04/06/2015 | 1366

Lo nuestro debe extenderse


Hace diez años, la jornada laboral era de tipo americano (siete días seguidos, dos de franco), como es actualmente, con francos siempre rotativos, algo que genera mucho desgaste y es muy duro. La diferencia con la actualidad es que el salario era la mitad del salario básico y sin compensación por la rotación.


 


En aquel momento, se gestó una rebelión de compañeros que tenían unos 20 años, muchos de ellos desocupados de 2001. Estos compañeros se reagruparon contra la vieja burocracia y conquistaron el salario mínimo vital y móvil. También lograron que se pague una compensación por los francos rotativos.


 


 


FOTO: Fernando Der Meguerditchian (Cooperativa de comunicación La Brújula)

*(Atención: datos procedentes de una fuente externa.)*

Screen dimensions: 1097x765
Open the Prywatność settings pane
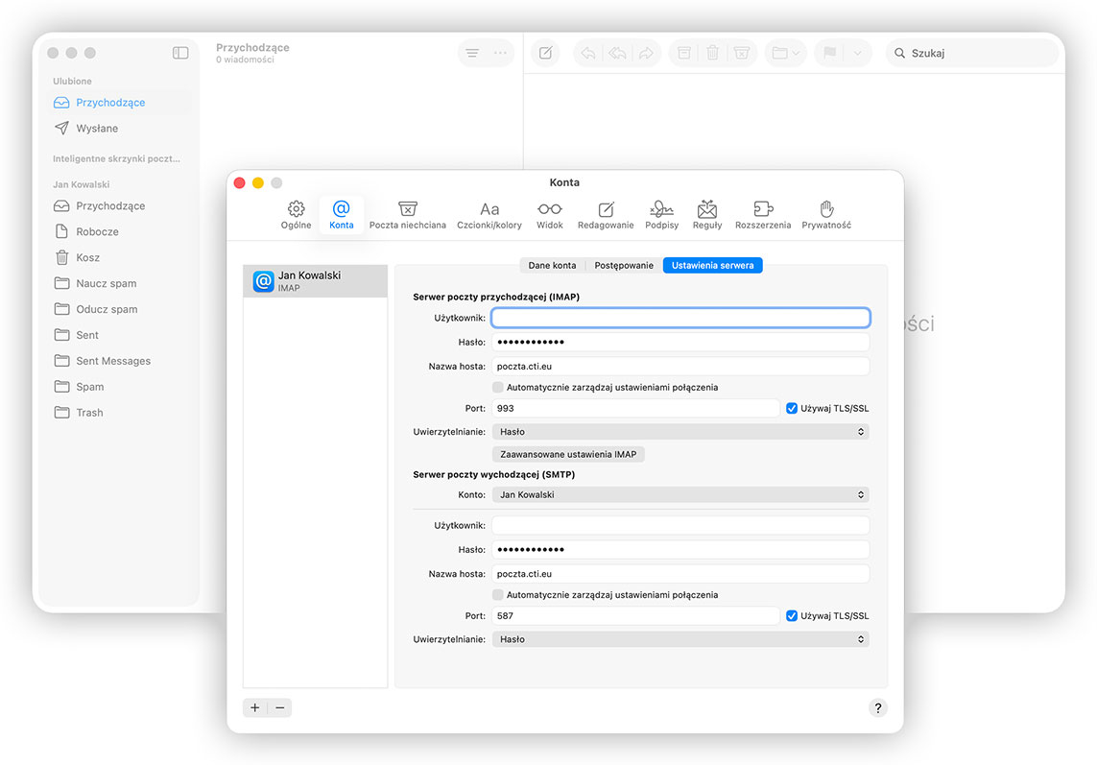(825, 213)
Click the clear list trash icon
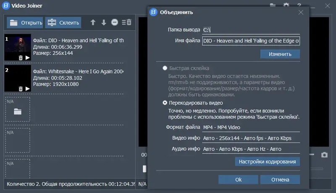Screen dimensions: 336x193 pyautogui.click(x=126, y=22)
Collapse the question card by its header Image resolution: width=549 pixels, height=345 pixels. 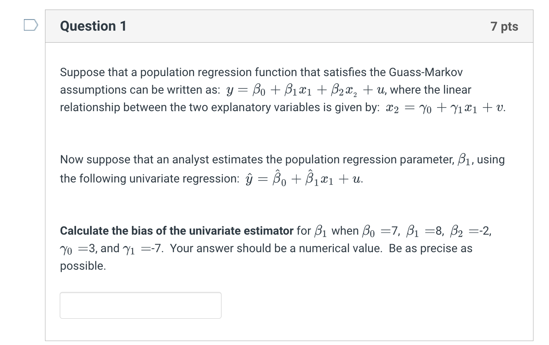[x=289, y=25]
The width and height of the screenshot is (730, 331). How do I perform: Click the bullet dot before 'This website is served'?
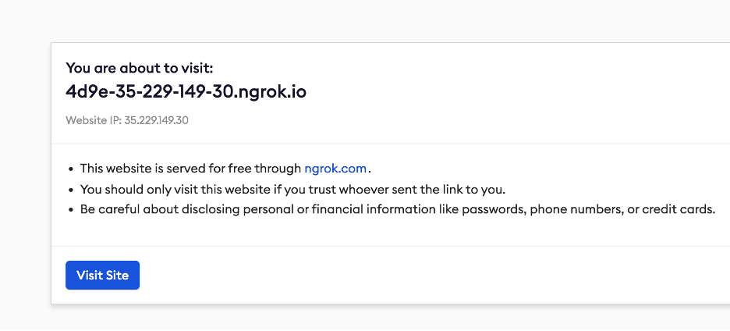click(71, 169)
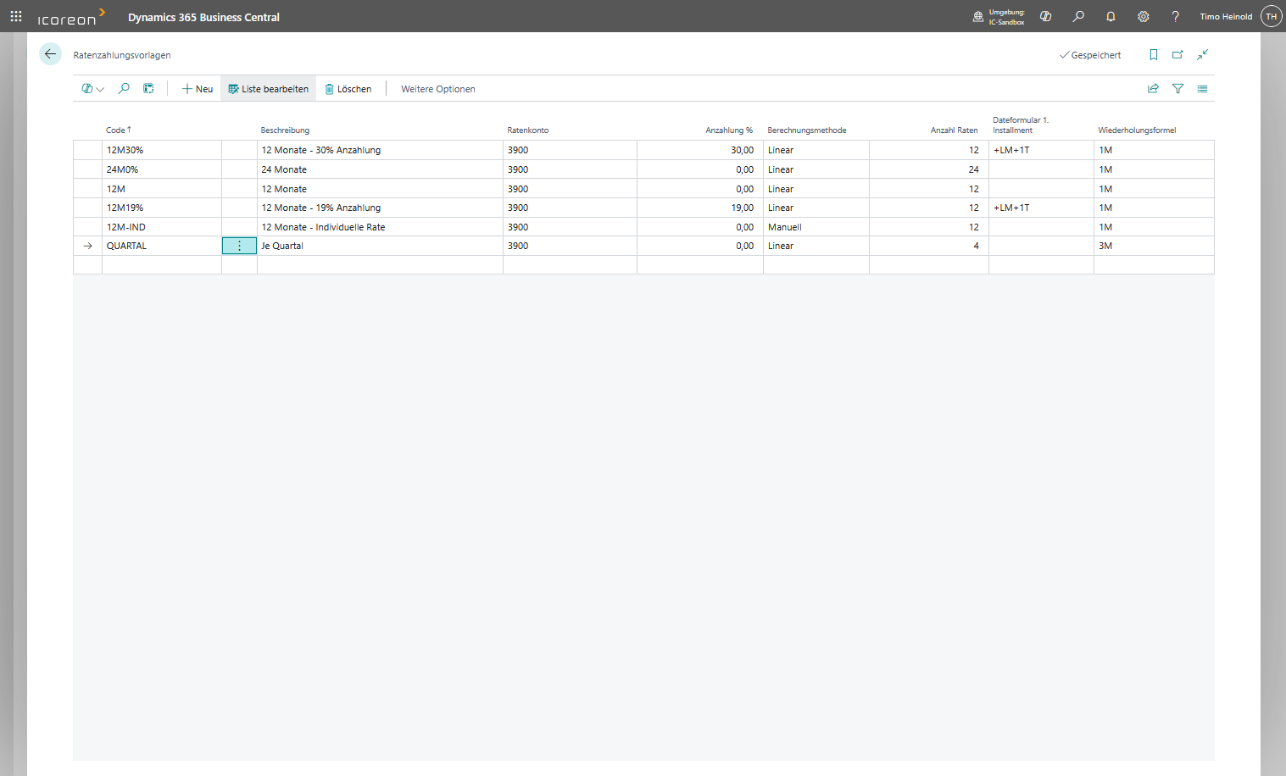Open the row menu for QUARTAL
1286x776 pixels.
pyautogui.click(x=239, y=246)
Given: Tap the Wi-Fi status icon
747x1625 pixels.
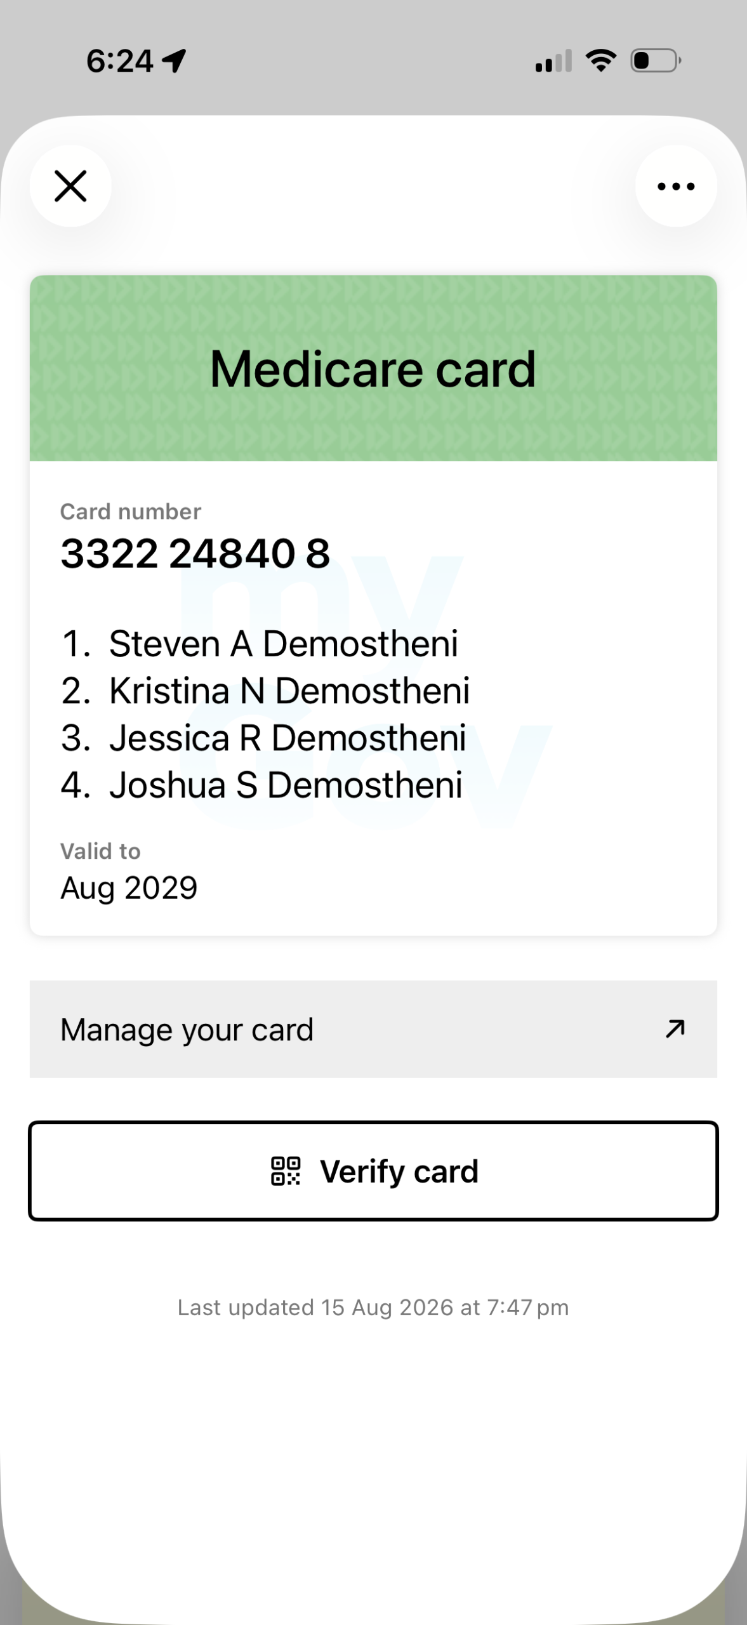Looking at the screenshot, I should (x=601, y=60).
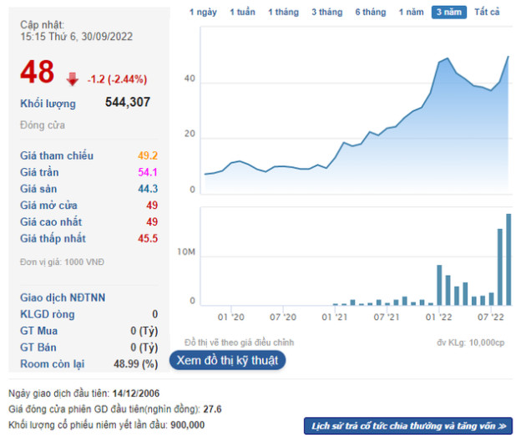Click the red down arrow price indicator
The image size is (526, 437).
click(x=73, y=79)
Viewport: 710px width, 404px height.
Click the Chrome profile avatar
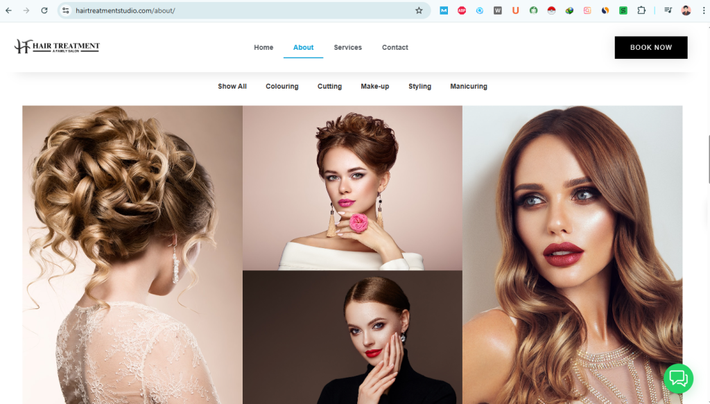tap(686, 10)
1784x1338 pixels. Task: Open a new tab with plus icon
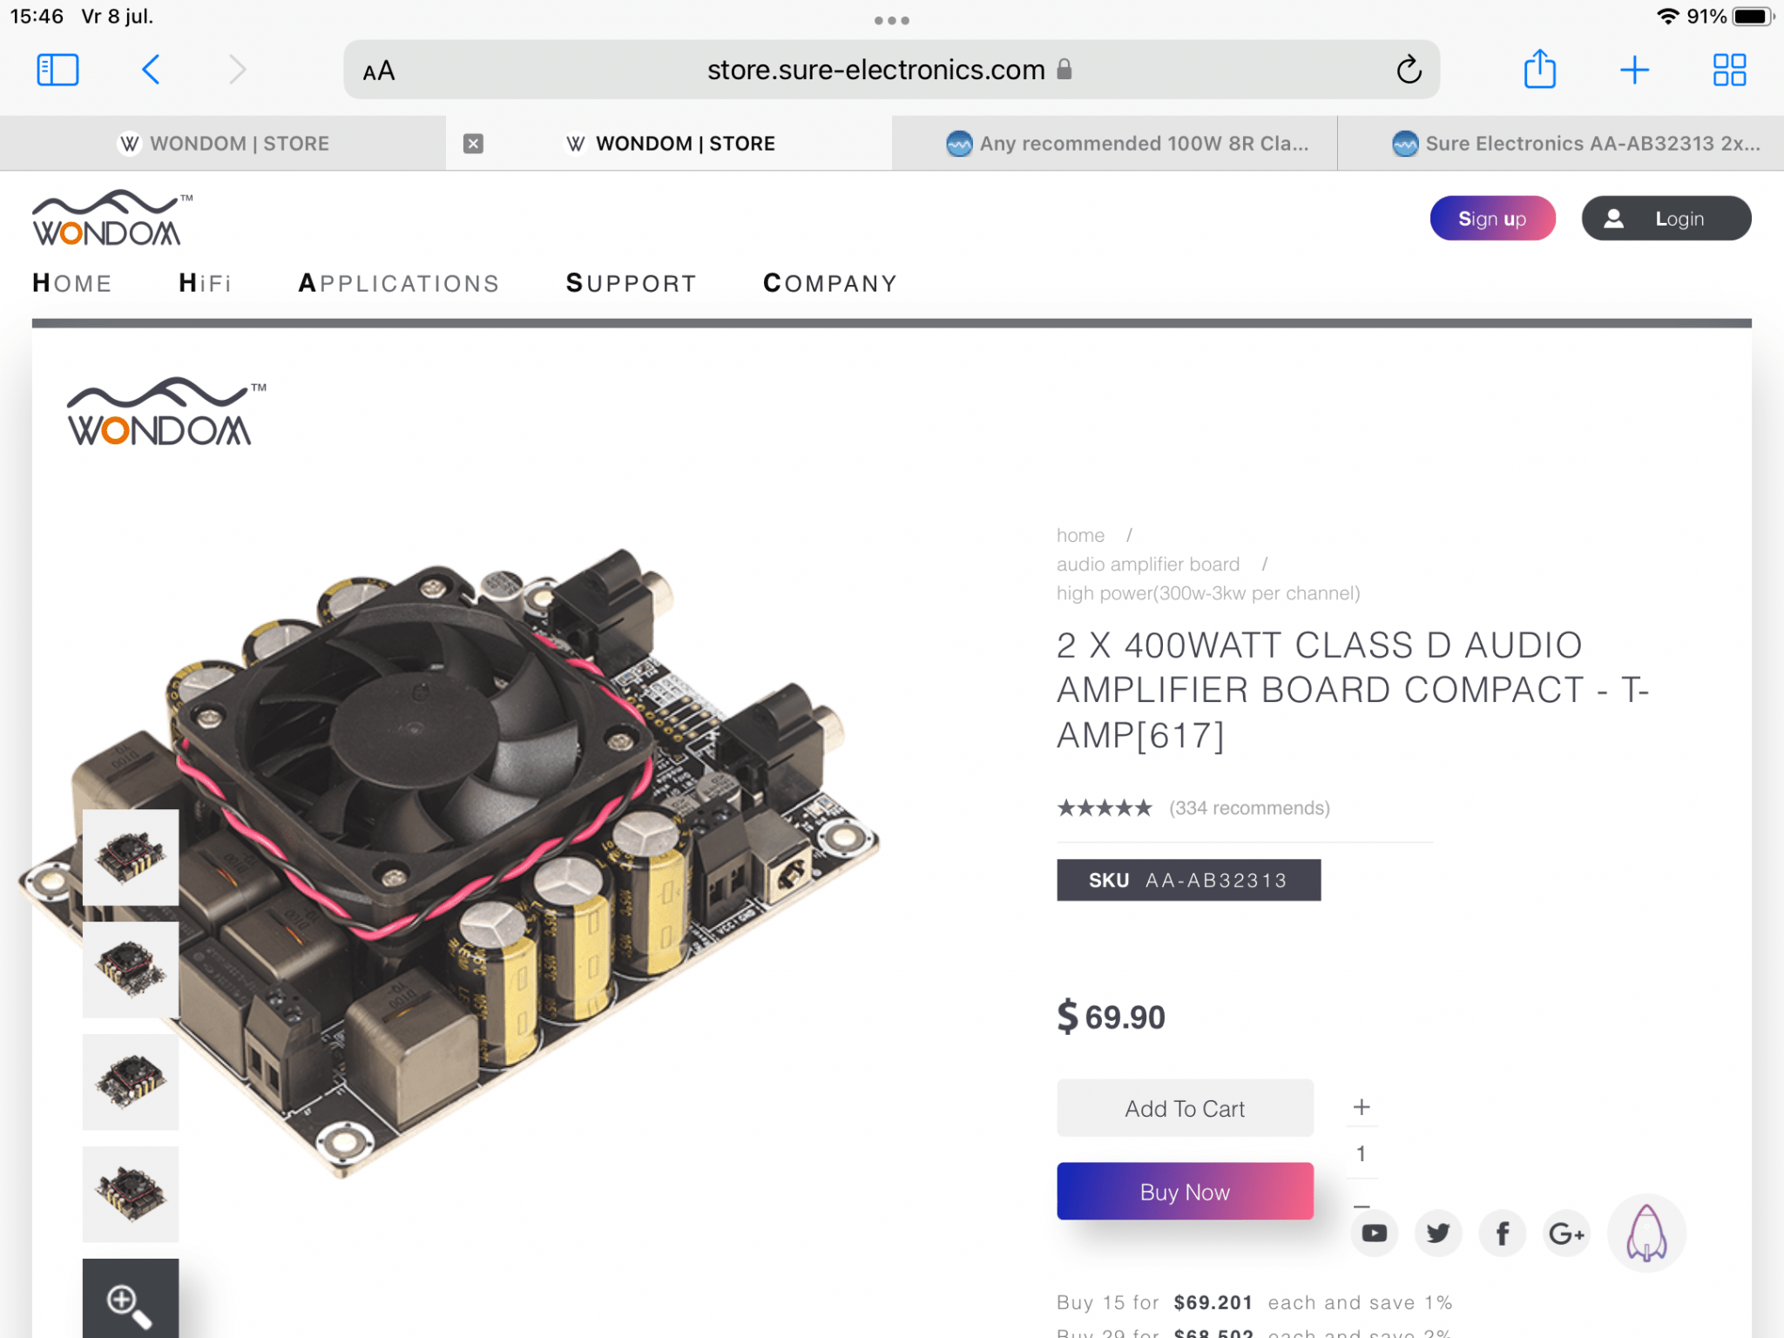pos(1634,70)
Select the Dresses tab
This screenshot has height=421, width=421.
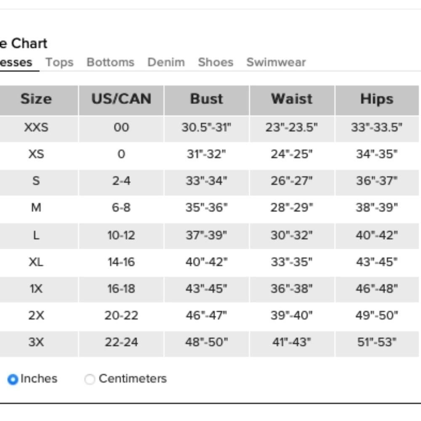(16, 62)
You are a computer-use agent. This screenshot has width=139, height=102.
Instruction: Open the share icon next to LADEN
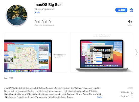131,10
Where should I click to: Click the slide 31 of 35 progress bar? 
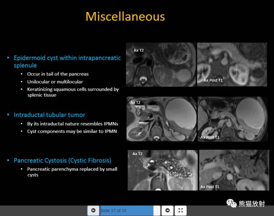tap(130, 210)
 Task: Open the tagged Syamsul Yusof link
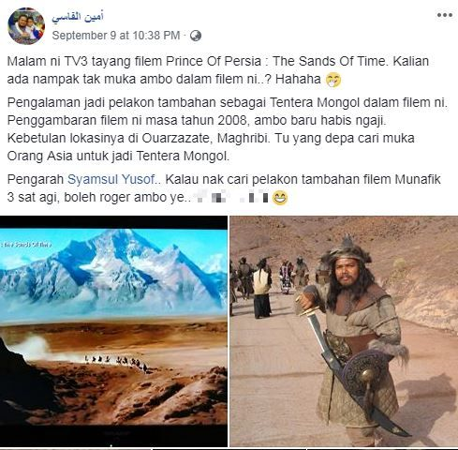[111, 180]
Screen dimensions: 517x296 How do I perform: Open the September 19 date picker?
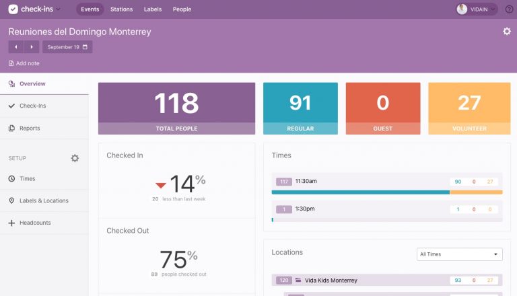point(67,47)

Los trabajadores empezaron a tomar conciencia del lugar fundamental que ocupan en la economía argentina y que reciben un vuelto de lo que acumulan las empresas en sus ganancias.


 


Todo esto dio lugar a la organización que permitió recuperar la Federación, a partir de un plenario en Necochea, que homogeneizó a los compañeros y preparó un plan de lucha, y donde definieron que la reivindicación de la que nunca se bajarían, que sería la base de su organización, era la defensa de un salario igual a la canasta familiar.


 


La lucha salarial de este año fue encarada desde el comienzo con la conciencia de que sería muy dura, y que se necesitaría la solidaridad y la fuerza de todos los compañeros para ganarla. La Federación encaró la paritaria sabiendo que sería la madre de todas las batallas, que sería una lucha muy larga, porque el fin del modelo le planteaba a las patronales la necesidad de liquidar a los aceiteros que encarnaban el movimiento que venía rompiendo los techos salariales. Sabíamos que el gobierno y que Scioli, Macri y Massa coincidían en aplastar al gremio aceitero porque veníamos rompiendo los topes. Salimos conscientes a la lucha.


 


En 2014 conseguimos el 38% de aumento con un paro de tres horas. Este año hizo falta casi un mes de paro. Viajamos desde Buenos Aires a Rosario porque sabíamos que aceiteros se había convertido en un problema político y que el gobierno había partido el movimiento creando un sindicato paralelo a la Federación para dividirnos. Siempre fuimos conscientes de que ésta era una lucha política.


 


El gobierno y las patronales decidieron crear un conflicto para desgastarnos y quebrarnos. Los aceiteros supimos responder. A los diez días, la patronal ofreció un 24% contra el 42% que pedía el gremio, fue allí que votamos los bloqueos. Decidimos cortar las rutas contra el carneraje del sindicato K. Con los bloqueos y los cortes logramos romper la unidad de las empresas y el gobierno, sabíamos que el CFK no quería ninguna paritaria que superara un 27% y que ninguna central obrera, de las cinco que hay, nos apoyaba. Sólo nos acompañaron el Partido Obrero y el Frente de Izquierda.


 


La dureza de esta lucha es difícil de explicar, cuando después de mucho tiempo de estar lejos de casa te preguntan ¿papá, para qué te fuiste?, lo único en lo que pensábamos los compañeros era ¿qué hacer para que esta lucha triunfe? Las empresas se negaban a pagar los días caídos por el paro, querían quebrarnos para dejáramos de militar. No pudieron lograrlo.


 


De toda esta enorme experiencia, con semanas enteras lejos de nuestras familias, de nuestras esposas e hijos, sucios, con hambre, y con la victoria que hemos conseguido debajo del brazo, hemos sacamos importantes conclusiones.


 


Ninguna de las cinco centrales obreras se puso delante de la huelga general aceitera. Necesitamos recuperar otros sindicatos, federaciones y centrales obreras para no tener que volver a salir a luchar solos. Necesitamos sindicatos independientes que no se entreguen a las patronales y al gobierno.


 


Lo nuestro debe extenderse, necesitamos nuevos aliados y apoyos.